Other important factors are the binding and retention of NNRTI drugs in the RT molecules inside viral particles budded in the presence of an RT inhibitor. Typically, NNRTIs are hydrophobic molecules and readily traverse membrane barriers, such as that surrounding the HIV core. However, this property would also facilitate the NNRTI's efflux from the virion in the absence of sufficient extravirion levels of these inhibitors. In our experiments, we compared EFV and NVP retention inside the viral particle by dialysis procedures. NVP was more easily washed off by the dialysis process than EFV. The values of NERT inhibition for virus budded in the presence of EFV were not different before and after the wash procedure, suggesting that this NNRTI remains bound to the RT molecules inside the viral particles. These results agree with reports that named NNRTIs as rapid-equilibrium and tightly binding inhibitors (16
). NVP is a rapid-equilibrium inhibitor and requires an excess of the drug over the enzyme concentration (27
). On the other hand, EFV is a tightly binding inhibitor of HIV-1 RT (14
). Tightly binding inhibitors exhibit unique properties in their interactions with enzymes, which distinguish them from rapid-equilibrium inhibitors (31
). EFV binds rapidly to RT but, once bound, dissociates only very slowly. Thus, RT remains inhibited for prolonged periods of time after being bound, even in the absence of significant levels of unbound inhibitor or the wash procedure to remove the excess inhibitor (14
). Therefore, we suggested that tightly binding inhibition might be an important criterion for the NNRTI microbicide screening, and compounds classified as tightly binding, such as EFV, have great potential as microbicides.

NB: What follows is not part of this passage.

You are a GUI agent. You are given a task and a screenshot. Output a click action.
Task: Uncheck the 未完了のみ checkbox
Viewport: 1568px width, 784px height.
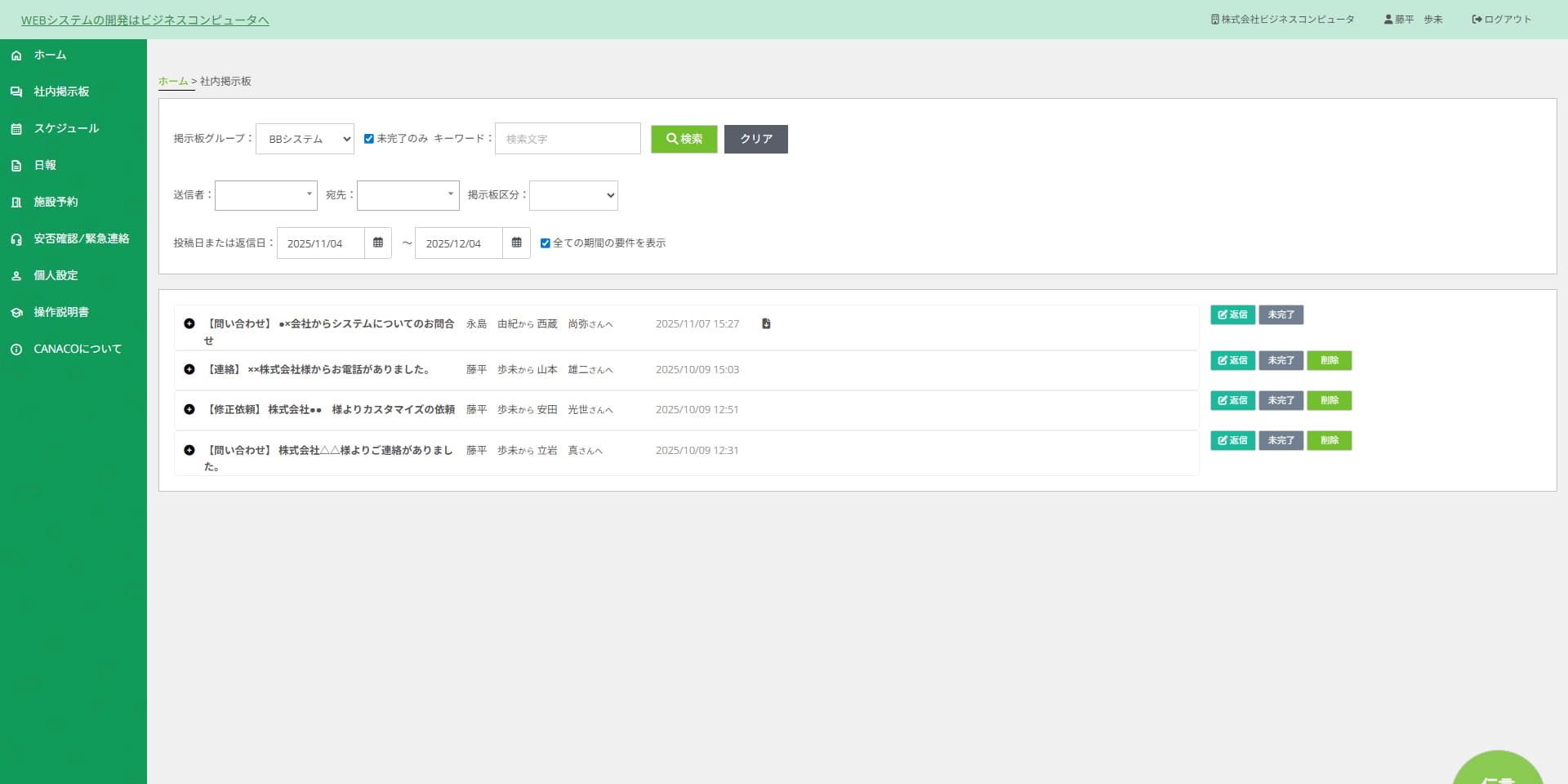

Although both NVP and EFV fulfill the basic requirements for use as microbicides, our results for both the concentration required for NERT inhibition and the permeability to virions indicate that EFV is potentially a better candidate than NVP.
Of note, this is the first time that a highly sensitive methodology to quantify NERT activity has been shown to correlate well with measurements of virion infectivity. Furthermore, the profiles of RT inhibition in the presence of NVP and EFV were similar when measured both by infectivity assay and by inhibition of NERT reactions, showing a linear correlation between the two assays.
It has been demonstrated that intravirion RT activity augments virion infectivity and is important for HIV-1 to establish an infection in quiescent cells (36
); therefore, inhibiting such activity could contribute to blocking subsequent cell infection. Furthermore, our results are the first report of a direct impact of resistance mutations on the endogenous RT activities of intact viruses previously exposed to antiretroviral drugs, validating the usefulness of the NERT real-time PCR-based assay methodology in screening of new microbicide candidates able to inhibit drug-resistant variants, which can be present in semen. The methodology developed here can be used to directly evaluate the impacts of RT mutations previously described in the antiretrovirals commonly used in AIDS treatment on the microbicide candidates for which we do not have previous knowledge of resistance mutations. This work shows the usefulness of the NERT real-time PCR in screening novel antiretroviral microbicide compounds with unique mechanisms of action.